Republicans who voted against the measure expressed concern that the bill focused more on guns rather than addressing issues such as mental illness.

"We haven't saved any lives tonight, except for one: the political life of a governor who wants to be president," said Sen. Greg Ball, a Republican from Putnam County. "I voted no, and I only wish I could have done it twice."

Other provisions of the new law include no longer allowing residents to purchase assault weapons over the internet and having purchasers undergoing a background check even if the weapon was bought from another individual.

In addition, any therapist who believes a patient has made a credible threat to use a gun illegally will be required to report the name of the patient to a mental health director, who in turn must report the information to the state.

But what has angered lawmakers and gun rights proponents the most is how the bill was passed.
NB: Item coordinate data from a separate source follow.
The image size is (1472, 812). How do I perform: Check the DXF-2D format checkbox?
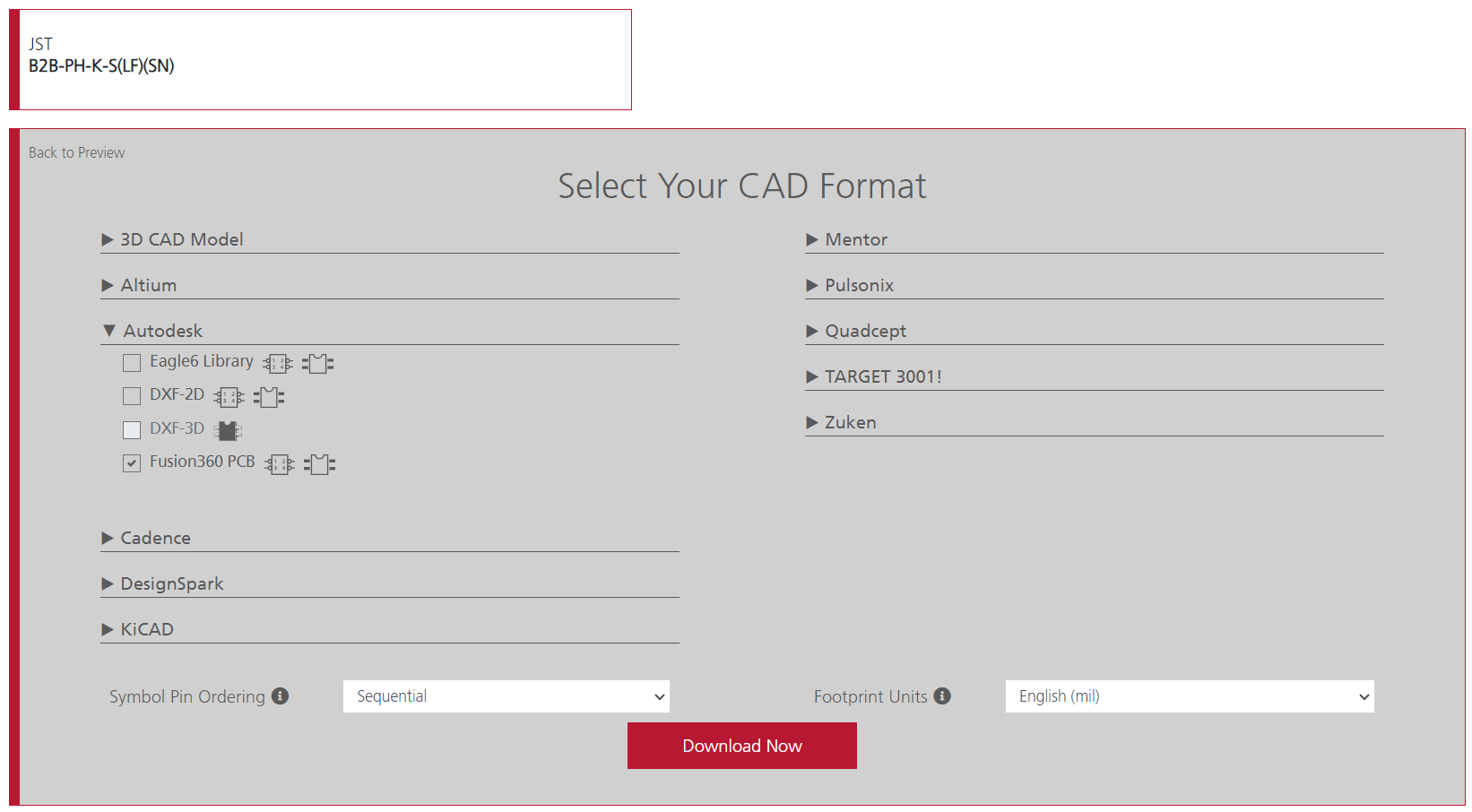click(132, 396)
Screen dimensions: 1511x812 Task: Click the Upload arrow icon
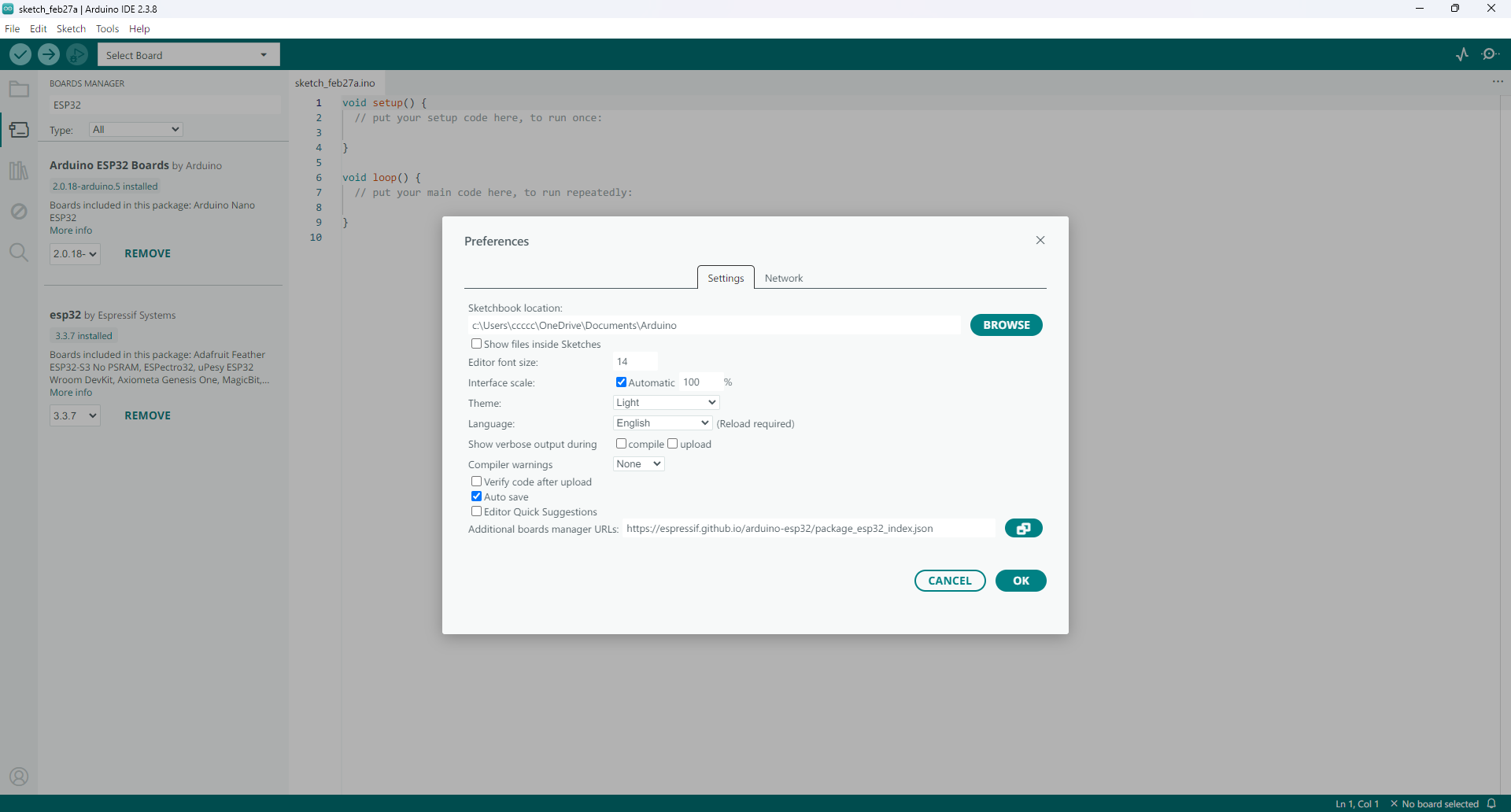pyautogui.click(x=49, y=54)
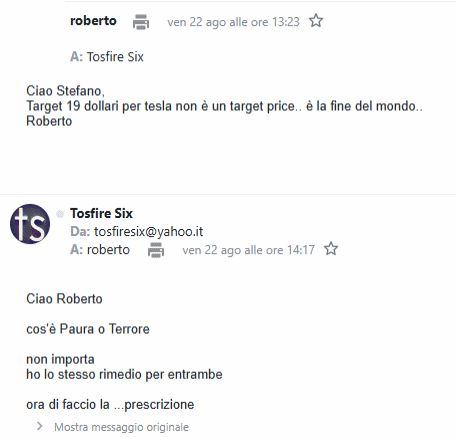456x438 pixels.
Task: Open sender name roberto in first message
Action: point(93,21)
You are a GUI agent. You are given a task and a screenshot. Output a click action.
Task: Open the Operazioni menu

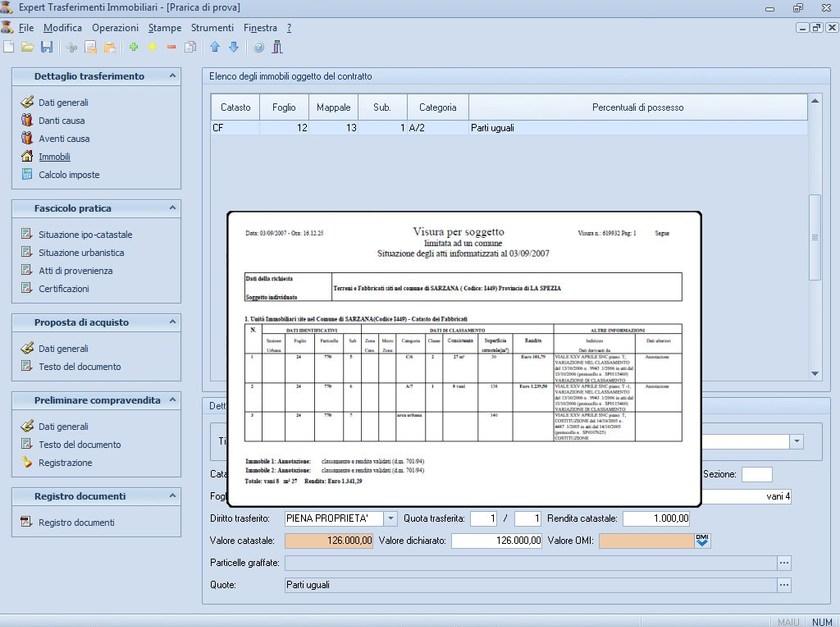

Apparently Cuomo negotiated the contents of the bill behind closed doors with a handful of key legislative leaders with no opportunity for the contents to be vetted by the public or even the senators who first voted on the bill.

One Republican senator leader who was involved in the backroom discussions defended the bill by pointing out what scares most gun rights activist the most is confiscation of weapons. "It is well-balanced, it protects the Second Amendment," said Senate Republican leader Dean Skelos of Long Island. "And there is no confiscation of weapons, which was at one time being considered.

"This is going to go after those who are bringing illegal guns into the state, who are slaughtering people in New York City," Skelos said. "This is going to put people in jail and keep people in jail who shouldn't be out on the street in the first place."

The National Rifle Association had been lobbying the issue in Albany and suggested that Gov. Cuomo's methods of high pressure tactics were "deceptive." "Cuomo utilized a rarely used executive trick, a 'message of necessity' to circumvent the normal legislative procedures that are strictly followed on hundreds of bills each legislative session," read a member alert on the NRA website.

"This scheme allowed this bill to be considered for a vote on the floor of each legislative chamber without the normal committee hearings and public input. Such backroom dealing on constitutional rights is outrageous and disgraceful. And such an assault in Albany on Second Amendment rights and democracy is the true assault weapon."

The state Assembly is expected to pass the bill Tuesday afternoon.